Exercise brief — Locate each line in the data below that contains the string "system" and copy those lines out in full.
= = = = = = =
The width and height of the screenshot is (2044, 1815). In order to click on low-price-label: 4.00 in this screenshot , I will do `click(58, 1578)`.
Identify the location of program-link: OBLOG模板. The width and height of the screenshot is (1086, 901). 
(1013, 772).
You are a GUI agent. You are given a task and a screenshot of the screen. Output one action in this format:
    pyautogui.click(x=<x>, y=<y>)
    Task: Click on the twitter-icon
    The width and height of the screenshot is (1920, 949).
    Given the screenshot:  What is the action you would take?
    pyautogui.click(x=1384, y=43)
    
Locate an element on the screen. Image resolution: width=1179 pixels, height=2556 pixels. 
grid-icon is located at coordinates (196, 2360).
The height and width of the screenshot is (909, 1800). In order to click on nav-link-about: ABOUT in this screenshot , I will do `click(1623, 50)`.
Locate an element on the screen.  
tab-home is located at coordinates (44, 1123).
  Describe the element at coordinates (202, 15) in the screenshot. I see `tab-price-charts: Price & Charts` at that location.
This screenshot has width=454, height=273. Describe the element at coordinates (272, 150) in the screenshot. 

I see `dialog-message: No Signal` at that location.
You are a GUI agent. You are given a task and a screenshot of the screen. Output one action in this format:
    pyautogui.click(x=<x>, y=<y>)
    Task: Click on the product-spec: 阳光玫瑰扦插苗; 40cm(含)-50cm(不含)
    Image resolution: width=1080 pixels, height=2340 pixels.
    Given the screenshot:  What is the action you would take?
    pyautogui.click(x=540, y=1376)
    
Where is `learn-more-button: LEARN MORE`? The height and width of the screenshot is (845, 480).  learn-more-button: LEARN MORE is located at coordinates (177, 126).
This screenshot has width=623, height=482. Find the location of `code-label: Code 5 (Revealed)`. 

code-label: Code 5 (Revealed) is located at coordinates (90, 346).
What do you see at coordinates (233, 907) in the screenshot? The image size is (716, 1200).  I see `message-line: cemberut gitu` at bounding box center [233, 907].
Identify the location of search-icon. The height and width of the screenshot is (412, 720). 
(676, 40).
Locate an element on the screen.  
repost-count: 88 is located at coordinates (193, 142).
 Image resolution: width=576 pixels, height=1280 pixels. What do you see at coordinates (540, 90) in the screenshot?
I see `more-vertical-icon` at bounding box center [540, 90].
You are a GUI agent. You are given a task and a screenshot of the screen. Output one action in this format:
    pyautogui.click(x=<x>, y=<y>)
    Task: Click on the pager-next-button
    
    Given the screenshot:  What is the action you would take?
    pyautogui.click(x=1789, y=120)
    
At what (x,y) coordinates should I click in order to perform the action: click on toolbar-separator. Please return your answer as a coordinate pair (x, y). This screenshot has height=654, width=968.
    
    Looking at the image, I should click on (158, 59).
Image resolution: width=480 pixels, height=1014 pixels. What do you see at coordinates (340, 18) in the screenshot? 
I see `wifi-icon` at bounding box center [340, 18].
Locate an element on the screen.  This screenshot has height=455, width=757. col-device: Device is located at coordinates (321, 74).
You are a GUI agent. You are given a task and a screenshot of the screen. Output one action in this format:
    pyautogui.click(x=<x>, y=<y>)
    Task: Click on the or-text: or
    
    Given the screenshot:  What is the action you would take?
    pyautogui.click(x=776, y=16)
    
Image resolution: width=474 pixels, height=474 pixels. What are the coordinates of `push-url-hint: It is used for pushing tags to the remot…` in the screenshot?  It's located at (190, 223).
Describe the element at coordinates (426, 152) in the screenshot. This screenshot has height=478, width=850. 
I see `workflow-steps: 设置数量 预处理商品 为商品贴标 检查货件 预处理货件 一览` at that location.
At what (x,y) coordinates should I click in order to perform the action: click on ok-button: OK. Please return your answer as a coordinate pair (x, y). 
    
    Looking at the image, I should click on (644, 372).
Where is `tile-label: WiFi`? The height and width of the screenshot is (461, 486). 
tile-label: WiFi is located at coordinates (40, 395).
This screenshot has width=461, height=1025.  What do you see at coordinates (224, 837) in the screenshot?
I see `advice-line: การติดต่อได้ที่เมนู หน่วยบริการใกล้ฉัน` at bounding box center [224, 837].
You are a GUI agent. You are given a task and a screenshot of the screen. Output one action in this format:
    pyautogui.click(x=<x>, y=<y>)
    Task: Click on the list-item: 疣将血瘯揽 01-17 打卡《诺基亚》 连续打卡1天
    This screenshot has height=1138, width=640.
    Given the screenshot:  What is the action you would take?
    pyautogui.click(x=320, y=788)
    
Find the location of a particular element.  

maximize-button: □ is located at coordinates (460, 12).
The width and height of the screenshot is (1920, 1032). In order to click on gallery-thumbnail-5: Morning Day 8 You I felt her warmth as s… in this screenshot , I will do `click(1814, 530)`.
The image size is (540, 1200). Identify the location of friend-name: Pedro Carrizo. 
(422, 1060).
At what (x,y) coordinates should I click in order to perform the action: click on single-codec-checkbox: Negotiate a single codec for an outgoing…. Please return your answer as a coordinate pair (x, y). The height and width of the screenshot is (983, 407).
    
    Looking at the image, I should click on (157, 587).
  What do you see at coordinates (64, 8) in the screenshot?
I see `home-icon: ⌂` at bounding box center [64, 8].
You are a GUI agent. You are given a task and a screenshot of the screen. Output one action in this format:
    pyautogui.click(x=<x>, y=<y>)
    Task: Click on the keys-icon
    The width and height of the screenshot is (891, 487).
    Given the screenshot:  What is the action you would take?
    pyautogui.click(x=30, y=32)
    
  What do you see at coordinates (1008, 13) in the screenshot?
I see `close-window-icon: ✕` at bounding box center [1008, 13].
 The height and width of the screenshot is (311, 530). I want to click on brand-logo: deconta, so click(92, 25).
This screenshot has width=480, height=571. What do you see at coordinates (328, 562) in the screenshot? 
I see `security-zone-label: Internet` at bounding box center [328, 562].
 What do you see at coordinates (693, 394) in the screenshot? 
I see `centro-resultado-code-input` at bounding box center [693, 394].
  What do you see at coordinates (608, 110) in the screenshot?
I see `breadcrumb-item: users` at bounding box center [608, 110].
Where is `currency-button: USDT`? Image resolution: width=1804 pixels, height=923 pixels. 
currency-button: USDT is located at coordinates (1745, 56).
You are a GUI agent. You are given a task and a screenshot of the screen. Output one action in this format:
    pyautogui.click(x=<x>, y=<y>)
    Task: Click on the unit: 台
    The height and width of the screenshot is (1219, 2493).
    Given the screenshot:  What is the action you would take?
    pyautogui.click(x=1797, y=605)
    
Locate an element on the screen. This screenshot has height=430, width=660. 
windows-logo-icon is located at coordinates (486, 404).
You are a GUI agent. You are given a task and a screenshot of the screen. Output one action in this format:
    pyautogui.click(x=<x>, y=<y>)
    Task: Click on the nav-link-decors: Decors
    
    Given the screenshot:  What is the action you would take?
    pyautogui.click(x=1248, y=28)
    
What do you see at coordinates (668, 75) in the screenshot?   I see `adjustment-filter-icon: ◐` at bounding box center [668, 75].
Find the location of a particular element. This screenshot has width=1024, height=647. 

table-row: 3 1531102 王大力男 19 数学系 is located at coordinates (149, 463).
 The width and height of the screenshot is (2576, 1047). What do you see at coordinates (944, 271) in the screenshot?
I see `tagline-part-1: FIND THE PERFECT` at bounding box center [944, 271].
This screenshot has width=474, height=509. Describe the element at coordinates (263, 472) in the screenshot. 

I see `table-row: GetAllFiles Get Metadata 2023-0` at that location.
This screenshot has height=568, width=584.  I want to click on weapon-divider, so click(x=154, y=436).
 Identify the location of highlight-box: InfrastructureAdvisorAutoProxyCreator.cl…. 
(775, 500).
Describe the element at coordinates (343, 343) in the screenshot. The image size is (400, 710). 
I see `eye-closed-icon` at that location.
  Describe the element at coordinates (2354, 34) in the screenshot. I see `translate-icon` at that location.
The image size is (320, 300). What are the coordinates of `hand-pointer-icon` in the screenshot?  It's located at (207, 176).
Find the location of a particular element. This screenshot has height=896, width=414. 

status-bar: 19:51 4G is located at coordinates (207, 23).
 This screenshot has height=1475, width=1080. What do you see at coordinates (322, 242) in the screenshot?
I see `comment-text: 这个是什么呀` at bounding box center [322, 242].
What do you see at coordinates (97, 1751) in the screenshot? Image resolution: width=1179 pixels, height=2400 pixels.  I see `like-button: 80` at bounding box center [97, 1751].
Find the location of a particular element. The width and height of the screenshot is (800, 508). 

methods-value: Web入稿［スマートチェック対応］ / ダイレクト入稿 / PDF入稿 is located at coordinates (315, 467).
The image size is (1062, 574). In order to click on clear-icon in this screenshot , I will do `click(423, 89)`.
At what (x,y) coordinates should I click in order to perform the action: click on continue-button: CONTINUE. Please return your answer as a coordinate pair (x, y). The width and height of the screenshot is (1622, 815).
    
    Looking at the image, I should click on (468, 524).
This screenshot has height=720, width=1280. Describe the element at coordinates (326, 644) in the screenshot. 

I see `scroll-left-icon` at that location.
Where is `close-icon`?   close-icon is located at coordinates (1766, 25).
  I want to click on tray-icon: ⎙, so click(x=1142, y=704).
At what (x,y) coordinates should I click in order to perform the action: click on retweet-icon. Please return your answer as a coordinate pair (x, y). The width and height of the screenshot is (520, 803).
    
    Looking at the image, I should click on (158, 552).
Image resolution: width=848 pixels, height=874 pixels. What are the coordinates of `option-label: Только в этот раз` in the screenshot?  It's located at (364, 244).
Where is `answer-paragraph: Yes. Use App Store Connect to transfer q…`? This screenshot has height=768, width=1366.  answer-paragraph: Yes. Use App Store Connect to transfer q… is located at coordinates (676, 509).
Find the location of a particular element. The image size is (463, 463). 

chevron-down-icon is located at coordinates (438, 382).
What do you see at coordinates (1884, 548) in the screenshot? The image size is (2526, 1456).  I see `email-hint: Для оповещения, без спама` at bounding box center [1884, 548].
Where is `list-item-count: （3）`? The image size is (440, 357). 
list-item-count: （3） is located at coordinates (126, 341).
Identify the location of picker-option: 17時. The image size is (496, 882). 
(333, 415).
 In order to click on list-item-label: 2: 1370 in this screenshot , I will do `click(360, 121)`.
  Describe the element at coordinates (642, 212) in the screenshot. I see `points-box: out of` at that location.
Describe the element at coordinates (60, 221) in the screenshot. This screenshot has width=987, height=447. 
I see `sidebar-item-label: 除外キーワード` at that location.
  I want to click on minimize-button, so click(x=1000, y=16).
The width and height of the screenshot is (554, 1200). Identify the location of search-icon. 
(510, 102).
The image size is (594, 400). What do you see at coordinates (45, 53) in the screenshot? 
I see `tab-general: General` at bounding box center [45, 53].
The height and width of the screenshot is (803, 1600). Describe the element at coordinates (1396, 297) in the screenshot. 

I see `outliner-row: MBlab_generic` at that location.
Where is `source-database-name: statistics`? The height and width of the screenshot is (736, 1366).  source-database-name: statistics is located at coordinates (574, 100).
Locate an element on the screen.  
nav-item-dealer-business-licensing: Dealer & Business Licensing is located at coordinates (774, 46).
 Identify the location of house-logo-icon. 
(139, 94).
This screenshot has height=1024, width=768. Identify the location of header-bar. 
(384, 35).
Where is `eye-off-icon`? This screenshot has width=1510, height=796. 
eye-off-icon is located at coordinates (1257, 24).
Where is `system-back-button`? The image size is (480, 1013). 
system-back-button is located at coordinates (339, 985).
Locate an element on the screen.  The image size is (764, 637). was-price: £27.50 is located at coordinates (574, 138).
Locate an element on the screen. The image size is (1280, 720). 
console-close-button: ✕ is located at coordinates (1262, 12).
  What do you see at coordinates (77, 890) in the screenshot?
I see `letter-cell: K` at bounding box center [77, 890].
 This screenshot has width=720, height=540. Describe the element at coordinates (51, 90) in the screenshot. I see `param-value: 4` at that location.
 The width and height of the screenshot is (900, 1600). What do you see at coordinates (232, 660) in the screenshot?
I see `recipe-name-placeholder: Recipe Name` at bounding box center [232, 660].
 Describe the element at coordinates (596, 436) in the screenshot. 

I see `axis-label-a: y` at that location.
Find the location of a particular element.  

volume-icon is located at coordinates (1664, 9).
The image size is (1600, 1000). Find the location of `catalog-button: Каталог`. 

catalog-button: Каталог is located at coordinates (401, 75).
= = = = = = =
Result of this exercise —
Where is `system-back-button`? The image size is (480, 1013). 
system-back-button is located at coordinates (339, 985).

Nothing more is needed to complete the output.